Chris Xiaoxuan Lu

Scaling Foundation Models for Enhanced Perception in Embodied Agents

Scaling large foundation models (e.g., CLIP, DINO and SAM) to local compute holds the promise of revolutionizing how embodied agents, such as robots, AR, and IoT devices, interact with and comprehend their environments. At the heart of this endeavor is the integration of advanced visual and visual-language understanding capabilities into these agents, enabling them to interpret and respond to the complex, dynamic world around them. Recent advancements in AI and machine learning have paved the way for such models to be adapted for use in real-world settings, where they can offer unparalleled context-awareness in a zero-shot way. However, deploying these foundation models in diverse and often unpredictable environments poses significant challenges. These include ensuring generalization across different sensors carried by the agents, optimizing for computational efficiency on limited hardware, and achieving seamless interaction with human users and other machines. In our research, we explore the full spectrum of these challenges, from adapting the models for efficient real-time processing to enhancing their understanding across different sensor inputs. This is a new research line in the lab, more research outputs are expected.

Research Output: [ECCV’24a],[IROS’24], [ICRA-W’2023]

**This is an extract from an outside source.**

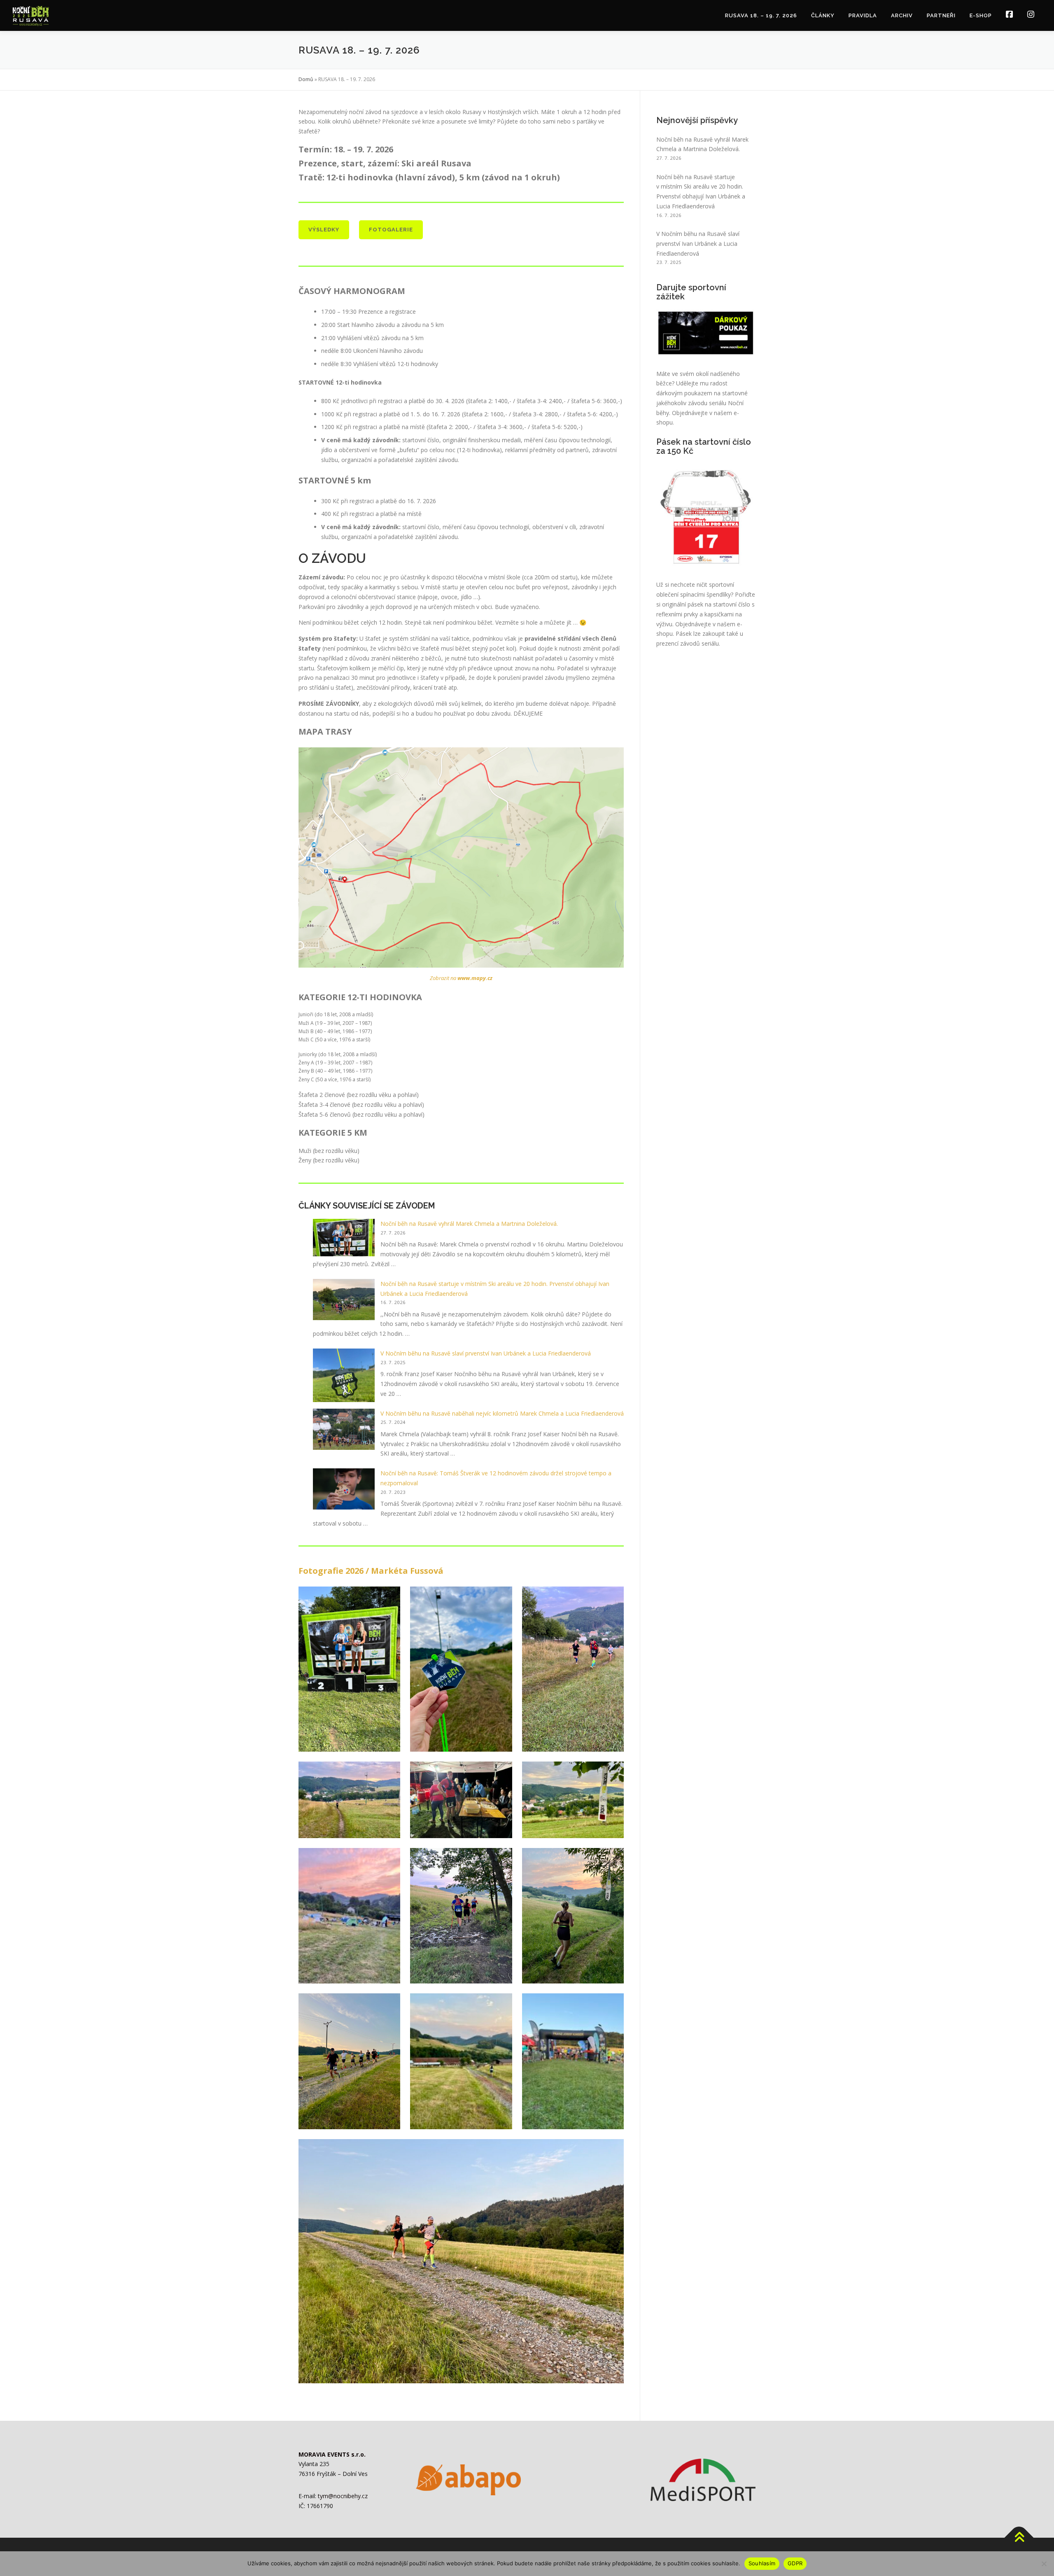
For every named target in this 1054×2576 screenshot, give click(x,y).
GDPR (795, 2563)
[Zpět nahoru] (1019, 2537)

Robust Spatial Perception for Autonomous Vehicles in the Wild

Autonomous driving, aka. mobile autonomy, promises to radically change the cityscape and save many human lives. A pillar component for achieving mobile autonomy is spatial perception - the ability for vehicles to understand the ambient environment and localize themselves on the road. Thanks to the recent advances in computer vision and solid-state technology, great improvement in spatial perception has been witnessed in controlled environments. Nevertheless, the perception robustness of many systems is still far off the safety requirement of autonomous driving when it comes to the wild condition, such as bad weather, poor illumination, various dynamic objects or even malicious attacks. In the MAPS lab, we study the robust spatial perception problems in full-stack, ranging from the single-modality based methods to multi-sensory fusion, and to the perception uncertainty quantification. More recently, a traction to my lab is unfolding the potential of 4D automotive radar in localization and scene understanding. As an emerging sensor, automotive radars are reputable for their sensing robustness against bad weather and adverse illumination. However, due to their significantly lower data quality, it remains largely unknown how one can transform the radar sensing robustness to vehicle perception effectiveness - a question my team keen to answer.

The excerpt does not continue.